[Tareas por realizar]
1/ Según el texto sobre el crudo Brent, ¿qué porcentaje del petróleo crudo mundial transporta el Estrecho de Ormuz?
2/ Transcribe del texto sobre el crudo Brent el fragmento que va desde "El crudo Brent cae" hasta "los 7.66 dólares.".

[Texto de estudio]
El crudo Brent cae un 5% ante las esperanzas diplomáticas
Los precios del petróleo experimentaron un descenso significativo a medida que los esfuerzos diplomáticos para resolver el conflicto militar en Oriente Medio ganaban terreno, lo que llevó a la Casa Blanca a abordar las recientes turbulencias del mercado. El crudo Brent cayó un 5% hasta los 99.28 dólares por barril, borrando una parte de la prima de riesgo acumulada desde el inicio del conflicto. En respuesta a las oscilaciones, la secretaria de prensa de la Casa Blanca, Karine Jean-Pierre, calificó la volatilidad como un «fenómeno a corto plazo». La caída de los precios del crudo provocó una venta masiva de acciones de energía, con inversores recogiendo beneficios; Woodside Energy cayó un 3.2% hasta los 33.62 dólares y Santos bajó un 2.3% hasta los 7.66 dólares.
El riesgo geopolítico depende del Estrecho de Ormuz
La volatilidad del mercado se deriva directamente del conflicto militar en curso y su amenaza a las líneas de suministro de energía globales. Las tensiones se centran en el Estrecho de Ormuz, un punto de estrangulamiento crítico que transporta aproximadamente el 20% del petróleo crudo mundial. El tráfico a través del estrecho se ha limitado severamente, lo que llevó al presidente de Estados Unidos a lanzar un ultimátum a Irán para reabrir la vía marítima en 48 horas o enfrentar ataques a sus centrales eléctricas. Este entorno de alto riesgo ha dejado a los inversores en vilo, y un analista de mercado de IG señaló que, si bien las conversaciones son positivas, «debemos actuar para abrir el Estrecho de Ormuz antes de que los mercados comiencen a sentir un mínimo de tranquilidad».

[Datos de origen]
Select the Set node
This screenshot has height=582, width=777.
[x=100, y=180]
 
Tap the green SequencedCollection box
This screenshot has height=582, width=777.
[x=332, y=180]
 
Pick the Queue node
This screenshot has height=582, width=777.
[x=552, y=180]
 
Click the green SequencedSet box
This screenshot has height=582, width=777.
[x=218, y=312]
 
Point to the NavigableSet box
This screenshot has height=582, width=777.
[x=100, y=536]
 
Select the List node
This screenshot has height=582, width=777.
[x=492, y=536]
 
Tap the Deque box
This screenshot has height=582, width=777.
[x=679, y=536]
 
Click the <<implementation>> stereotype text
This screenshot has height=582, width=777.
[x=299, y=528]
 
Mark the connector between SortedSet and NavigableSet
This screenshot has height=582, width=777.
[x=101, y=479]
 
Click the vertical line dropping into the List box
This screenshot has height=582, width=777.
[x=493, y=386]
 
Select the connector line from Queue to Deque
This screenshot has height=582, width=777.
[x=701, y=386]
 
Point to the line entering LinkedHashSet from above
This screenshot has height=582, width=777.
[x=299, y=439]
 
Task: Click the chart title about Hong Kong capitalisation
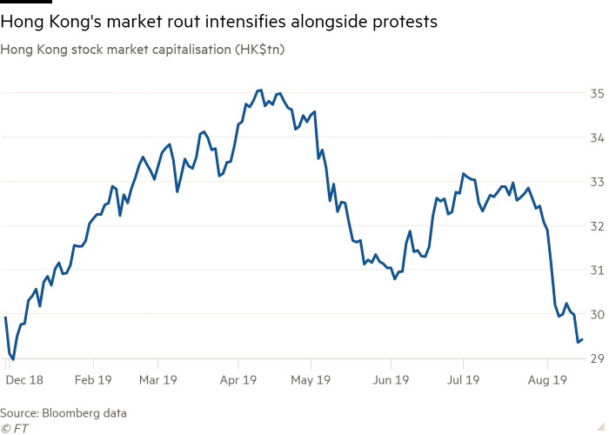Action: [x=144, y=50]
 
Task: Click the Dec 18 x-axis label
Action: [x=23, y=380]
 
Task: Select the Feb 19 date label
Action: [x=94, y=380]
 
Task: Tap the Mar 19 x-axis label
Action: [x=157, y=380]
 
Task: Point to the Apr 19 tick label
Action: [x=238, y=380]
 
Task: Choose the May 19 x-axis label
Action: [x=311, y=380]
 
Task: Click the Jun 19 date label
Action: [x=391, y=380]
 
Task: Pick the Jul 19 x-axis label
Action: [x=463, y=380]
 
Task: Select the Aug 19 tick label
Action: [x=546, y=380]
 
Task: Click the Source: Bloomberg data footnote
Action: [x=64, y=413]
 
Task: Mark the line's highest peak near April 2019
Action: [x=259, y=90]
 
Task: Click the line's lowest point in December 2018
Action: [x=11, y=358]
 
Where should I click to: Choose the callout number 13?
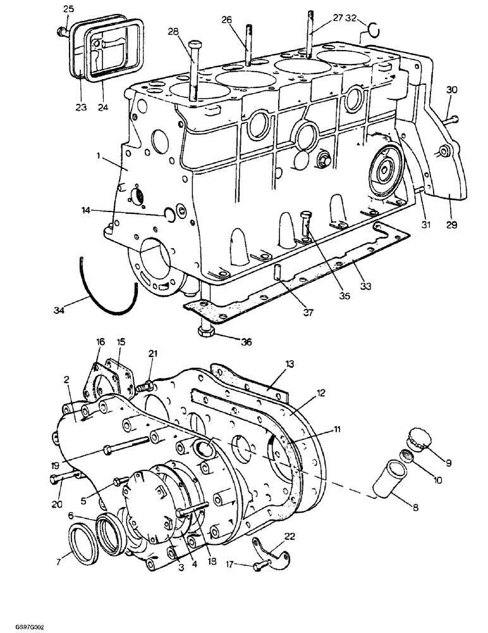coord(290,363)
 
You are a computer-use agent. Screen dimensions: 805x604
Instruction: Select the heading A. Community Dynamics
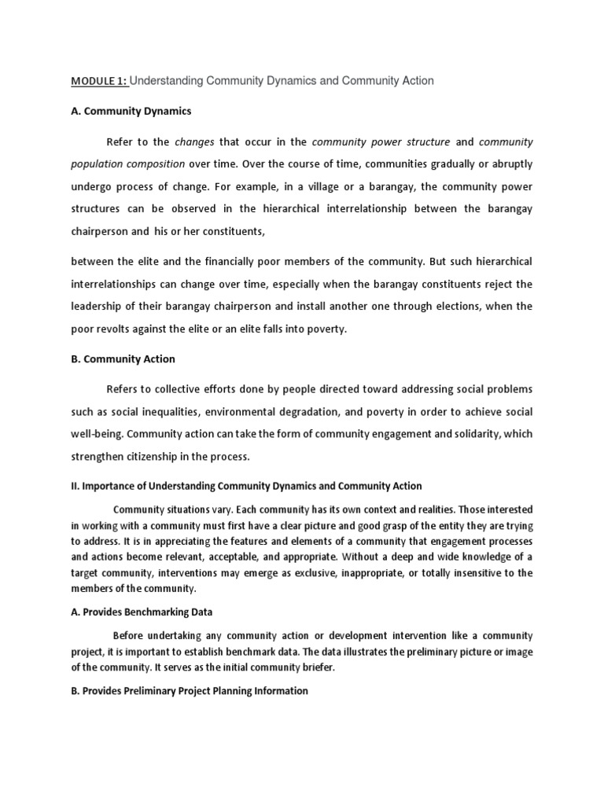(x=131, y=111)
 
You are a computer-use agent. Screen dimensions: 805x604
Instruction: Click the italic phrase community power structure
(x=381, y=142)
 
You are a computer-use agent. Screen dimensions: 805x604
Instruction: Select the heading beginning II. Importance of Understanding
(x=246, y=486)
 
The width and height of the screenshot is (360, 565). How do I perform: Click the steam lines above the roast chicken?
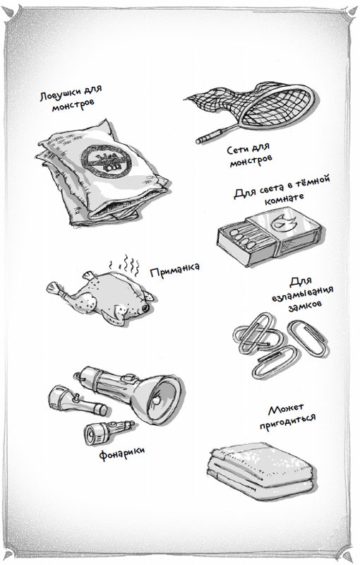pos(124,266)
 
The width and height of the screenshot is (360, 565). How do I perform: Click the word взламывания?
pos(301,293)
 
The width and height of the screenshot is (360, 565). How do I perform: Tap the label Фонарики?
pos(122,453)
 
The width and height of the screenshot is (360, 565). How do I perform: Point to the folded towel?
pos(262,470)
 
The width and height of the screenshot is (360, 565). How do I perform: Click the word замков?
pos(304,307)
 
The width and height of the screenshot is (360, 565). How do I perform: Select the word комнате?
pos(284,198)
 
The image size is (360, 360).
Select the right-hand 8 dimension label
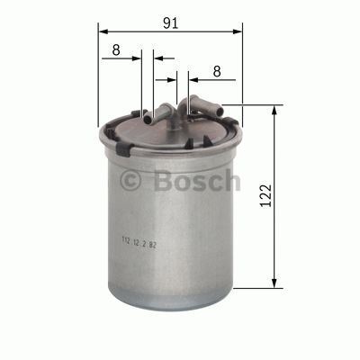216,70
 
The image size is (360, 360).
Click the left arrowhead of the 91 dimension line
101,32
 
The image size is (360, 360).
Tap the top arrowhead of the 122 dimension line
273,109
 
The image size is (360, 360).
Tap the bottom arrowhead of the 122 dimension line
273,285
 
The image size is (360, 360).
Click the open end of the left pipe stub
145,114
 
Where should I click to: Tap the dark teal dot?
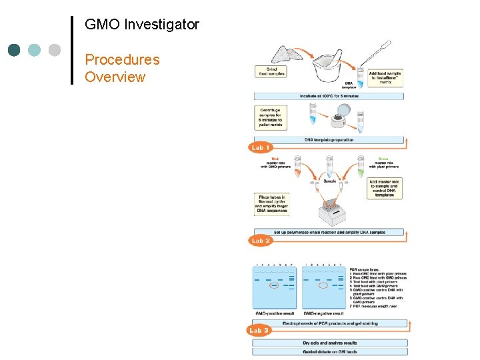pos(15,50)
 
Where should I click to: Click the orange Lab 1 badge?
pos(260,147)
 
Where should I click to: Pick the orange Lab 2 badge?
pos(260,240)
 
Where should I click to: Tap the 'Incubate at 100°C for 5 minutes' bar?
pos(328,96)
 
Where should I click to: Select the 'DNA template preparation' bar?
pos(328,140)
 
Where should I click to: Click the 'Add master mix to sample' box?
pos(386,187)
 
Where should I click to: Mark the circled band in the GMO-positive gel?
pos(273,286)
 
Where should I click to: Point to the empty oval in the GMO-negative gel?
pos(323,285)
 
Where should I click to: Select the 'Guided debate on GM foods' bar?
pos(329,351)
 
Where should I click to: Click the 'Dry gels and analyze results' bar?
pos(329,343)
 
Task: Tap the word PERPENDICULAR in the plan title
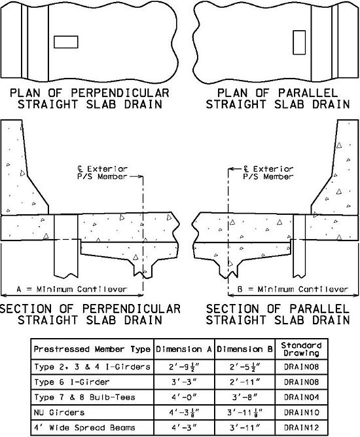(x=120, y=93)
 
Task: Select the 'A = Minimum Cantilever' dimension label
(x=72, y=290)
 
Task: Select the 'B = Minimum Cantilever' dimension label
(x=293, y=290)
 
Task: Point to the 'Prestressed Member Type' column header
(x=92, y=349)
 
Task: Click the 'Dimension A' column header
(x=184, y=349)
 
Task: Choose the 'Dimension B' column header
(x=245, y=349)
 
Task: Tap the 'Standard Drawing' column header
(x=301, y=349)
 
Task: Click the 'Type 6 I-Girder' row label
(x=72, y=382)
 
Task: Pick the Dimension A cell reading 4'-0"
(x=184, y=397)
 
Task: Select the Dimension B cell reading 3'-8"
(x=245, y=397)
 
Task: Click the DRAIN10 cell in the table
(x=301, y=412)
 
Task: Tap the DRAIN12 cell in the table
(x=301, y=427)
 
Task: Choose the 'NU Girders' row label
(x=59, y=412)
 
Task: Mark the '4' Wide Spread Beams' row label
(x=84, y=427)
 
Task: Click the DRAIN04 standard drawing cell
(x=301, y=397)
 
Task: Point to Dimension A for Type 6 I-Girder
(x=184, y=382)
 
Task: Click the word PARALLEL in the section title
(x=319, y=309)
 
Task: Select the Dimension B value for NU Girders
(x=245, y=413)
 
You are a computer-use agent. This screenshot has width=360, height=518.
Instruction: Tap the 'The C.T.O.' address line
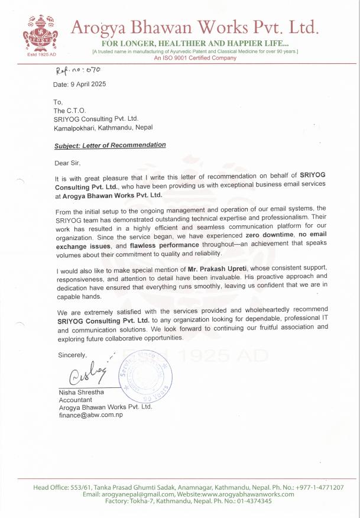70,111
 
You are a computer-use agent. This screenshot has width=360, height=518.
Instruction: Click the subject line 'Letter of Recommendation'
110,145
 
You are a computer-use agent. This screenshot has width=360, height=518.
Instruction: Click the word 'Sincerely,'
72,355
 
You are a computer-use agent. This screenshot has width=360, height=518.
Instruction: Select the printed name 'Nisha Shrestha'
81,393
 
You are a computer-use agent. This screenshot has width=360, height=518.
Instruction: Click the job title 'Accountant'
75,400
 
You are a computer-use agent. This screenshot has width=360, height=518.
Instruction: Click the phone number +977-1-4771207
320,487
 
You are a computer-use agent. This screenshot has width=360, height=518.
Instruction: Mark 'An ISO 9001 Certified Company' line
195,58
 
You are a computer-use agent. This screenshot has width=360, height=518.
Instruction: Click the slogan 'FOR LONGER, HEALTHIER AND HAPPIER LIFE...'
195,44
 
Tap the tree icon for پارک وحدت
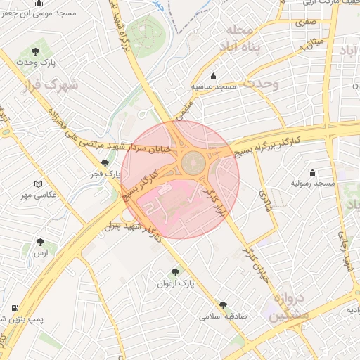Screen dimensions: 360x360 (36, 52)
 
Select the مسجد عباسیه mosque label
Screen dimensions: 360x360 (214, 86)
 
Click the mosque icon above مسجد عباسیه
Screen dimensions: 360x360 (214, 76)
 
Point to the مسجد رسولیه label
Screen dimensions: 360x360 (314, 184)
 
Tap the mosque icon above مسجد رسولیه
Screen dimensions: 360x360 (313, 173)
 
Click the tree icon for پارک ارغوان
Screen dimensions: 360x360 (174, 271)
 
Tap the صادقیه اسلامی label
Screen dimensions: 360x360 (224, 317)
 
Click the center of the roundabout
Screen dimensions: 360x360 (194, 164)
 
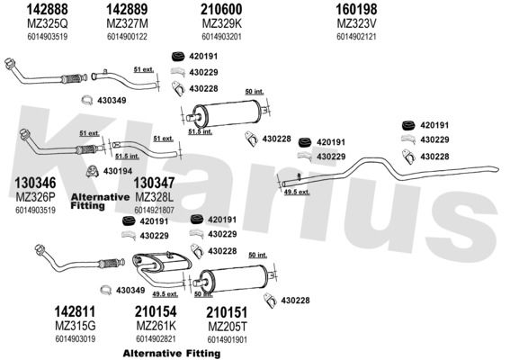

[Respuestas en orden]
1/ Aproximadamente el 20%.

2/
El crudo Brent cae un 5% ante las esperanzas diplomáticas
Los precios del petróleo experimentaron un descenso significativo a medida que los esfuerzos diplomáticos para resolver el conflicto militar en Oriente Medio ganaban terreno, lo que llevó a la Casa Blanca a abordar las recientes turbulencias del mercado. El crudo Brent cayó un 5% hasta los 99.28 dólares por barril, borrando una parte de la prima de riesgo acumulada desde el inicio del conflicto. En respuesta a las oscilaciones, la secretaria de prensa de la Casa Blanca, Karine Jean-Pierre, calificó la volatilidad como un «fenómeno a corto plazo». La caída de los precios del crudo provocó una venta masiva de acciones de energía, con inversores recogiendo beneficios; Woodside Energy cayó un 3.2% hasta los 33.62 dólares y Santos bajó un 2.3% hasta los 7.66 dólares.